*** GIVEN DATA
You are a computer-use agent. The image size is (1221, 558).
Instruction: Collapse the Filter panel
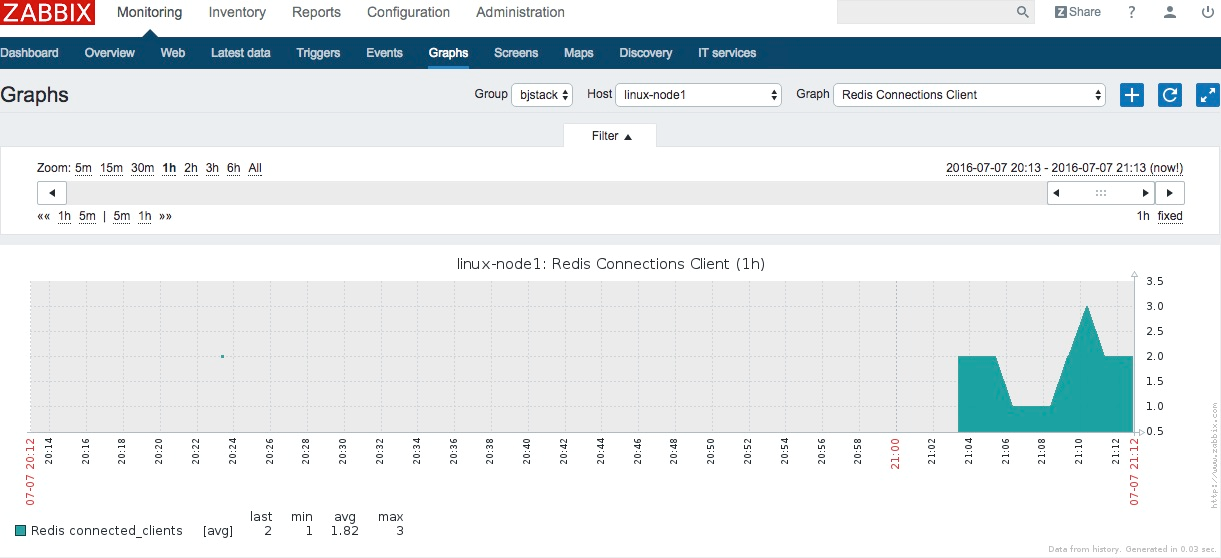pos(611,136)
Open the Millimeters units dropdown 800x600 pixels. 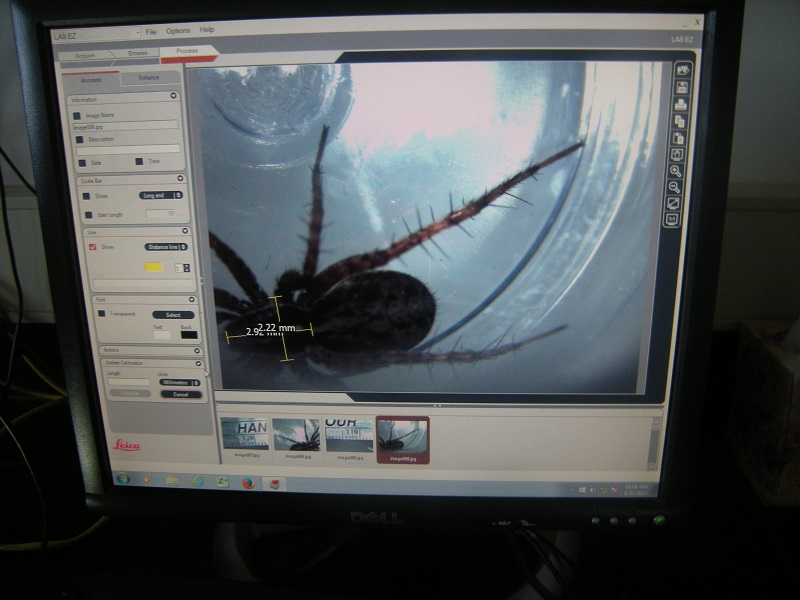[179, 382]
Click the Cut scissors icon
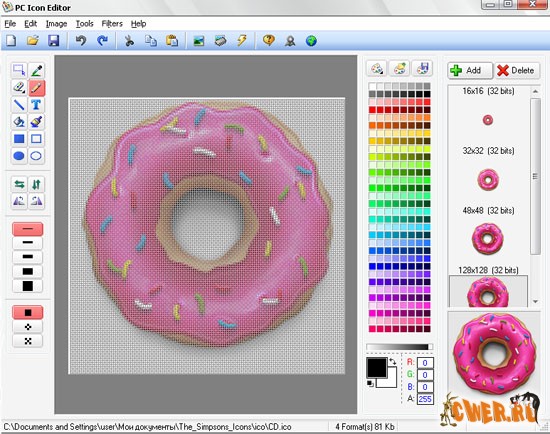The width and height of the screenshot is (550, 434). click(x=129, y=41)
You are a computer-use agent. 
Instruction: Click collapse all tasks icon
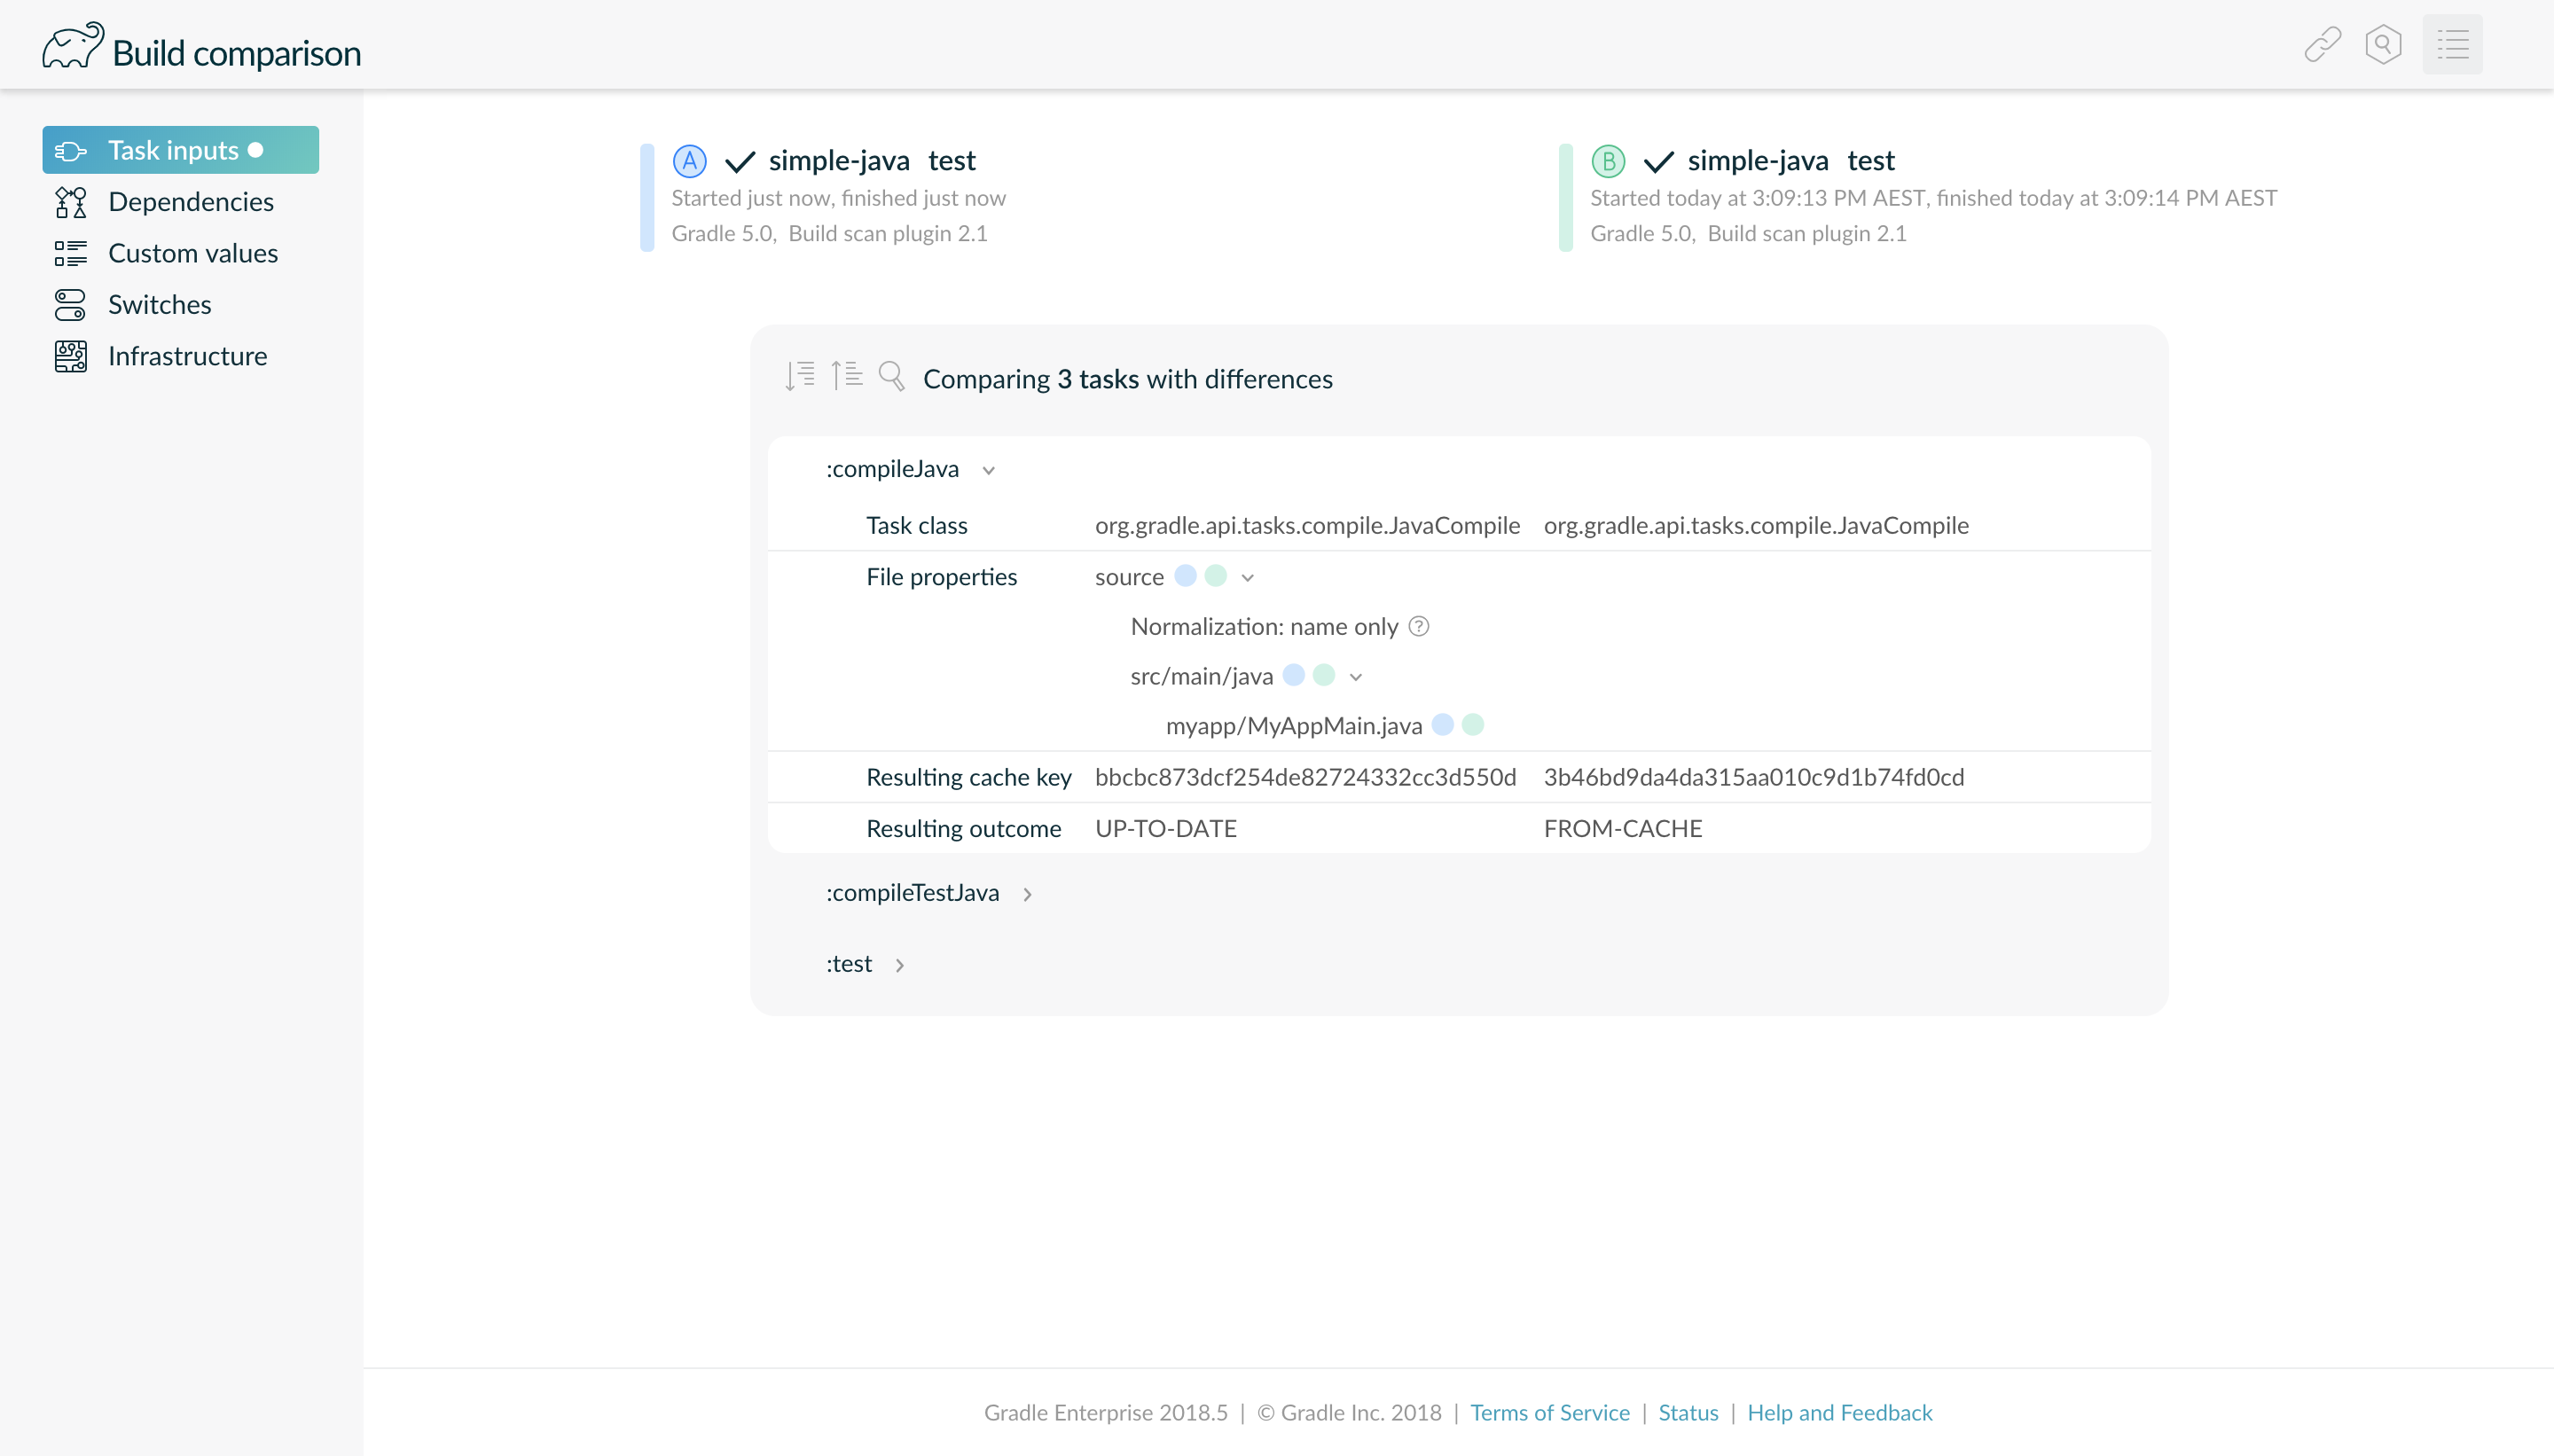click(847, 376)
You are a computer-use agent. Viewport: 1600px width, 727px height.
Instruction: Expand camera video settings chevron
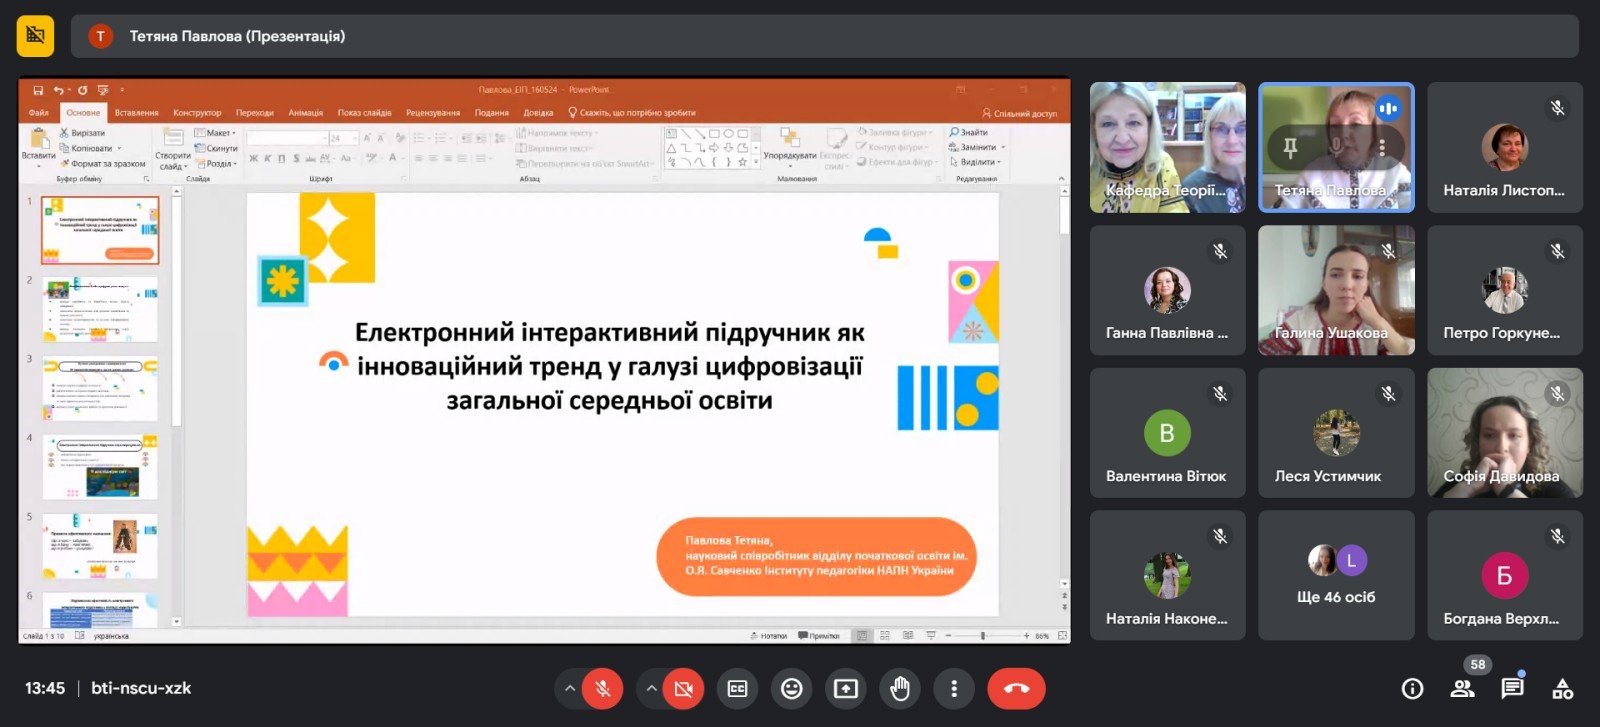651,688
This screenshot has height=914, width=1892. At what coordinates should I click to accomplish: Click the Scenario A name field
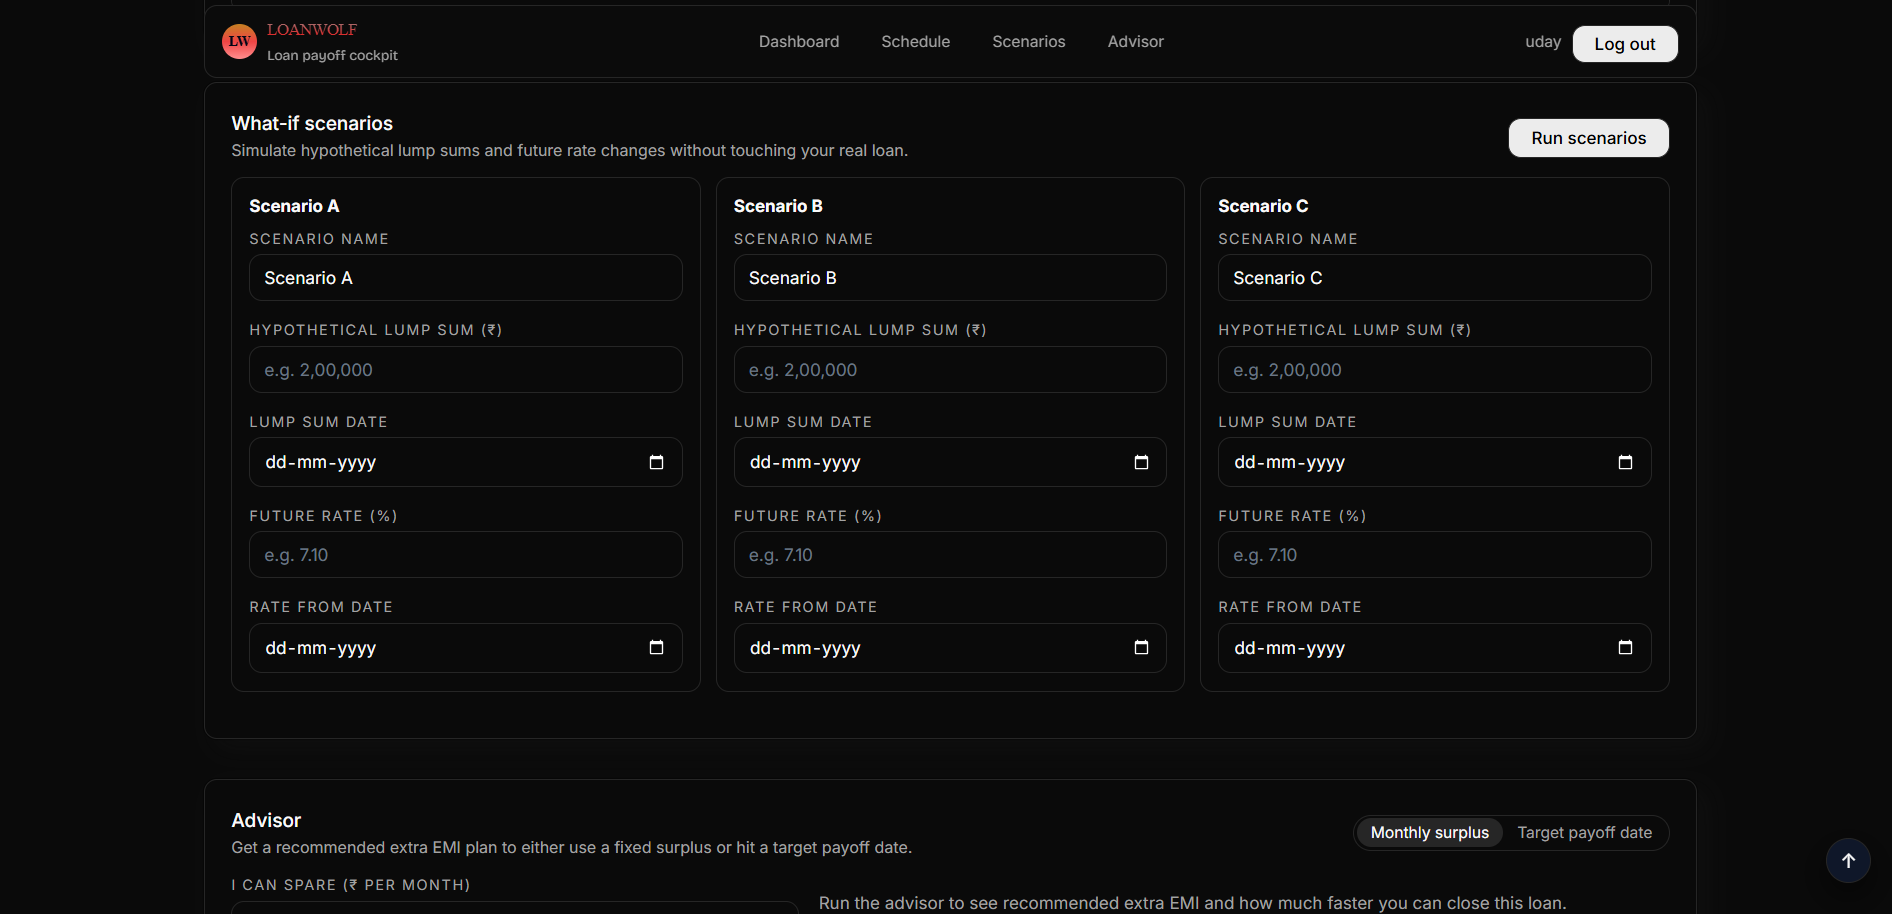pos(464,277)
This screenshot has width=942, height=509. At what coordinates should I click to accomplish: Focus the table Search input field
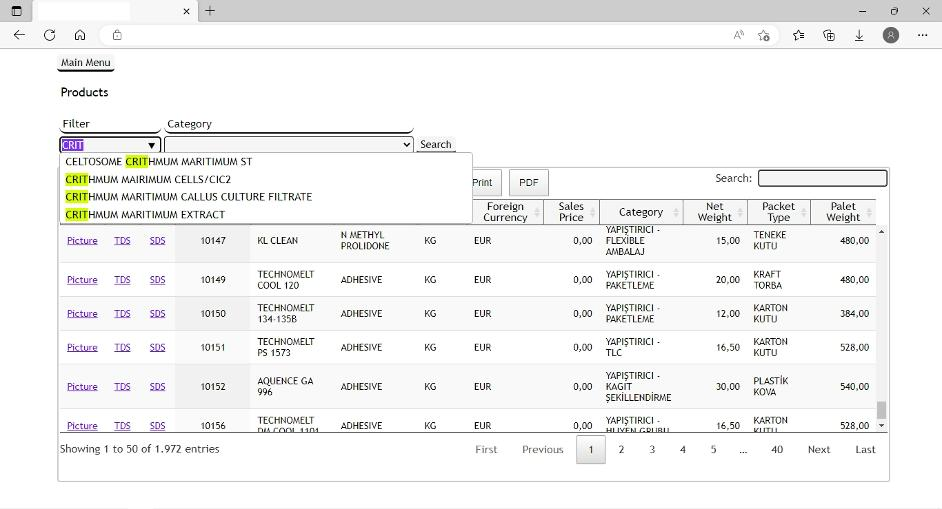822,179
******
WHAT IS REQUIRED ▸ Retype the lines of the listing above, from the line containing "You are a computer-use agent. Viewport: 1600px" through the line containing "pos(464,277)", inclusive, leaving out the pictures.

EXERCISE ANSWER ▸
You are a computer-use agent. Viewport: 1600px width, 727px height.
Instruction: Expand camera video settings chevron
651,688
This screenshot has height=914, width=1892. At what coordinates should I click to accomplish: Click the Scenario A name field
pos(464,277)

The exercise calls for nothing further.